TBlutbad in Fredenbeck: Psychisch kranker Mann ist nicht schuldfähig

Am 5. April 2024 ereignete sich die Tat in Fredenbeck, bei der ein 45-Jähriger getötet wurde. Foto: Archiv (Vasel)
Der Angeklagte im Prozess um die tödliche Messerattacke in Fredenbeck ist krank und nicht schuldfähig. Die Vorgeschichte hat laut Richter eine besondere Tragik.
Fredenbeck/Stade. Im Prozess um den brutalen Messerüberfall vom April in Fredenbeck, bei dem das Opfer an der Haustür erstochen wurde, ist ein Urteil ergangen. Der Täter gilt danach als schuldunfähig und muss in die Psychiatrie. Die Tat hätte sich wohl aber nie ereignet, wenn Ärzte im Krankenhaus anders reagiert hätten, hieß es in der Urteilsbegründung.
Angeklagter als Häufchen Elend
Auf der Anklagebank saß kein brutaler Messerstecher, sondern ein Häufchen Elend. Mit ausdruckslosem Gesicht blickte er zwischen seiner Dolmetscherin und dem Vorsitzenden Richter langsam hin und her. So, als könne er gar nicht begreifen, was um ihn herum geschieht.
Das Geschehen am Tattag machte der Vorsitzende der 1. Großen Strafkammer, Richter Erik Paarmann, deutlich.

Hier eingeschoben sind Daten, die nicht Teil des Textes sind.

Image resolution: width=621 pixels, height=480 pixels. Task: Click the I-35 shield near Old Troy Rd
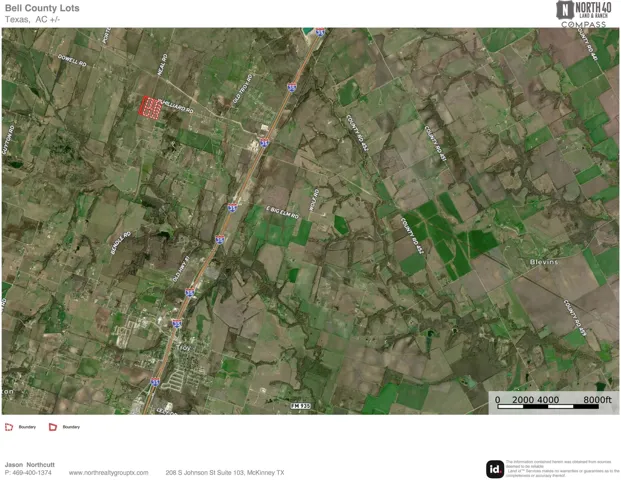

Danach hat sich der Täter bei Edeka in Kutenholz ein Küchenmesser mit einer 20 Zentimeter langen Klinge gekauft und ist ziellos umhergegangen. Es hätte jeden treffen können, sagte der Vorsitzende, die Tat sei willkürlich erfolgt.
Psychische Erkrankung immer deutlicher
Weil er zufällig das Auto seines Bekannten auf der Straße stehen sah, stand sein Ziel fest. Ausgerechnet den Mann suchte er auf, der dem Armenier in seiner neuen Heimat geholfen und ihn unterstützt hatte. Nachdem die 13-jährige Tochter die Tür geöffnet und ihren Vater gerufen hatte, stach der Täter 16-mal zu. Die genauen Tatumstände konnten nicht geklärt werden.
Tötungsdelikt
Blutbad von Fredenbeck: Haftbefehl erlassen
Es gibt eine Vorgeschichte, die im Prozess ausführlich zur Sprache kam. Die psychische Erkrankung des Täters äußerte sich im Laufe der Jahre immer deutlicher. Er glaubte, dass alle ihm Böses wollten und seine Frau ihn betrog.
Infolgedessen musste er seine Wohnung verlassen und in ein Wohnheim ziehen. Eine falsche Entscheidung, wie der Sachverständige erläuterte, die den Zustand des kranken Mannes nur weiter verschlimmerte. Zu seinem Schutz brachte der verwirrte Mann Kameras an, entfernte Fenstergriffe und legte sich ein Waffenarsenal an.
Ärzte entlassen den Verwirrten
Im Laufe der Zeit wuchs die Angst des Mannes ständig an und suchte nach Entlastung. Nachdem der Armenier mit einem Auto in das Haus seiner Frau gerast war, kam er ins Krankenhaus. Auf die dortige Behandlung ging der Vorsitzende Richter in der Urteilsbegründung ein. Statt den verwirrten Mann gesetzlich in der Psychiatrie unterzubringen, was rechtlich möglich gewesen wäre, entließen die Ärzte ihn. Die Unterbringung hätte die Tat wohl verhindert, sagte Richter Paarmann und sprach von einer besonderen Tragik.
Gefahr für die Allgemeinheit
Wegen seines psychischen Zustands, der vom Gutachter nachvollziehbar dargestellt wurde, erhielt der als krank geltende Mann keine Strafe. Vielmehr wird er in einem psychiatrischen Krankenhaus untergebracht. Wie dort eine Entlassungsperspektive erarbeitet werden kann, wird sich zeigen müssen. Jetzt jedenfalls, ein halbes Jahr nach der Tat, stelle der Mann eine Gefahr für die Allgemeinheit dar, begründeten die Richter der 1. Großen Strafkammer ihre Entscheidung.